L’immense majorité de ces rassemblements se sont passés dans de bonnes conditions. Le travail réalisé en amont de ces évènements par les services du renseignement de la police nationale (SCRT en province et DRPP à Paris) a permis  d’anticiper la présence récurrente au sein des cortèges de militants « ultras » particulièrement représentés lors des manifestations à Paris, Lyon, Nantes et Rennes. Ces activistes sont constitués en groupes très mobiles, dissimulés parmi les  manifestants pacifiques, et utilisent l’occasion fournie par la manifestation pour perpétrer des actes violents (violences physiques dirigées vers les forces de l’ordre, dégradations matérielles conséquentes).

Zoom sur la gestion de l’ordre public à Paris

La gestion de l’ordre public par la préfecture de police s’appuie sur une expérience et un savoir-faire éprouvés et reconnus. Face aux nouvelles formes de contestation observées dans les manifestations revendicatives, une nouvelle stratégie a été mise en place, dans le cadre du modèle intégré qui fait la force de la préfecture de police.

La préfecture de police dispose d’une expertise reconnue en matière d’ordre public, et notamment de maintien de l’ordre, grâce à son expérience et à la force de son modèle intégré.
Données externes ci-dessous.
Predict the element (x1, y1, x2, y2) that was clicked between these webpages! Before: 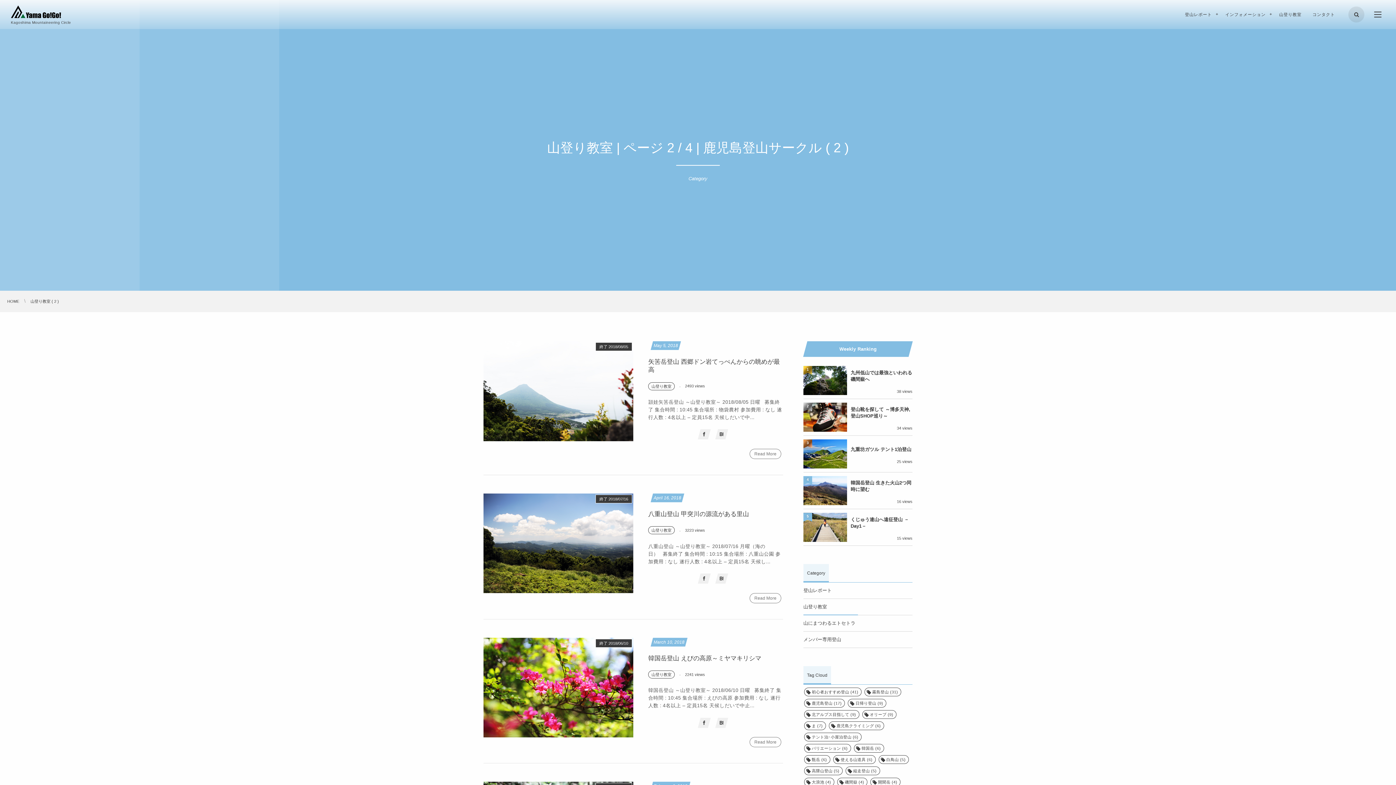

Outre leur caractère souvent exceptionnel dans leur ampleur, les événements d’ordre public gérés par la préfecture de police se caractérisent par une récurrence et une densité particulièrement importantes. Les chiffres annuels sont significatifs : 7500 événements en maintien de l’ordre, services d’ordre ou voyages officiels (MO-SO-VO), dont 5700 MO parmi lesquels plus de 2000 manifestations revendicatives ; 2,3 millions d’heures fonctionnaires ; entre 11 et 12,5 millions de participants pour les seules manifestations.

La préfecture de police a développé une expertise de haut niveau dans la gestion du maintien de l’ordre, des services d’ordre et des visites officielles, considérée comme une référence bien au-delà des frontières nationales. Ce savoir-faire repose sur la force du modèle de la préfecture de police, avec une direction spécialisée dans l’ordre public (la direction de l’ordre public et de la circulation – DOPC, et le concours des autres directions (direction du renseignement de la préfecture de police – DRPP pour l’analyse des risques, direction de la sécurité de proximité de l’agglomération parisienne – DSPAP pour le traitement judiciaire, direction des services techniques et logistiques – DOSTL pour la fourniture de moyens spéciaux.

A l’instar de tous les préfets de zone, le préfet de police, préfet de la zone de défense de Paris (Ile de France), dispose du concours indispensable des unités de forces mobiles (UFM) qui sont mises à sa disposition, en fonction de ses besoins.